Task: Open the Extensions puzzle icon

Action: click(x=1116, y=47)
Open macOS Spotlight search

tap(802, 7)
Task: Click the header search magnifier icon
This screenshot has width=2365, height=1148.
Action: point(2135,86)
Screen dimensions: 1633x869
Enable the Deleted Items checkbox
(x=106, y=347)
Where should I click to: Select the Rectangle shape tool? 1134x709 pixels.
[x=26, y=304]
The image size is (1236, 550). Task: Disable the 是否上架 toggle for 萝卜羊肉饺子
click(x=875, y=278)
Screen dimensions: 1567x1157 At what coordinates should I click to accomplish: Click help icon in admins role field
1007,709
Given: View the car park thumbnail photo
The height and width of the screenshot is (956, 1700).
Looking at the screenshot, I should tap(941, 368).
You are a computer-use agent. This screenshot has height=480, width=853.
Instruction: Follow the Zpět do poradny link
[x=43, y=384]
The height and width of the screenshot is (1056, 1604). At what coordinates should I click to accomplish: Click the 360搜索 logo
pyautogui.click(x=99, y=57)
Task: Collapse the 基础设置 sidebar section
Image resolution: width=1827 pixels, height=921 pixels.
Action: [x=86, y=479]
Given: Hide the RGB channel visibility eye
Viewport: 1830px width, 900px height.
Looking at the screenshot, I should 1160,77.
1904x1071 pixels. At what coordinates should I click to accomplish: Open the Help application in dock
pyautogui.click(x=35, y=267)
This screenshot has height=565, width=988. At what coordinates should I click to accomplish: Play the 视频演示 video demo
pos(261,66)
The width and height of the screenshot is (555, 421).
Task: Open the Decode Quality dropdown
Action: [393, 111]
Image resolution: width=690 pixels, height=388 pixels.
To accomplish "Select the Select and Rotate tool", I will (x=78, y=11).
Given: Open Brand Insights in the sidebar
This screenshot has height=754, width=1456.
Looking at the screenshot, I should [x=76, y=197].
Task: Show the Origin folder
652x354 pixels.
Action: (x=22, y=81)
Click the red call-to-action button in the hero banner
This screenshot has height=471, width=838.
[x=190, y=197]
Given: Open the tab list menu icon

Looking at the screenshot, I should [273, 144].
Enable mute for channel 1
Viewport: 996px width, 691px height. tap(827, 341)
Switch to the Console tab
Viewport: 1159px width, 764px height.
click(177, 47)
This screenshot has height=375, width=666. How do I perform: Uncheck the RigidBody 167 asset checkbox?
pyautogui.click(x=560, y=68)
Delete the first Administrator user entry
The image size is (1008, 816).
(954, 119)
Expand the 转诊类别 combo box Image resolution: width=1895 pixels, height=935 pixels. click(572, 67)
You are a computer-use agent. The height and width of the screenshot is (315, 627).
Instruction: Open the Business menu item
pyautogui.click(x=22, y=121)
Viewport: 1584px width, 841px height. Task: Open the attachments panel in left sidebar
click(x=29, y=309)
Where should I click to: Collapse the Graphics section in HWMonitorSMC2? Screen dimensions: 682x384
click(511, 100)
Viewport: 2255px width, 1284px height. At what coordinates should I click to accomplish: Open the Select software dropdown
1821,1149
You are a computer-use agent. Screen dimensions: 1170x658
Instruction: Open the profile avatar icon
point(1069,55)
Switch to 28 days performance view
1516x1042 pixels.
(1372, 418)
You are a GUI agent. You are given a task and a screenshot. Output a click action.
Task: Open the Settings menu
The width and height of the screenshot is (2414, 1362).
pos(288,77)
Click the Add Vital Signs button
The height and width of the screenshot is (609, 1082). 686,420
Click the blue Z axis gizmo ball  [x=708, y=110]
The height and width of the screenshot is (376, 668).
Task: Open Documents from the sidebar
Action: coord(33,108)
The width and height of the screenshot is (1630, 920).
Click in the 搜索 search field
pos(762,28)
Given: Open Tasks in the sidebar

:::

# EXERCISE DETAILS
What lines above hold the word "agent"? List them all.

# ANSWER TO THIS TASK
You are a computer-use agent. This screenshot has height=480, width=853.
You are a computer-use agent. The height and width of the screenshot is (315, 627).
You are a computer-use agent. Screen dimensions: 1170x658
You are a GUI agent. You are given a task and a screenshot. Output a click action.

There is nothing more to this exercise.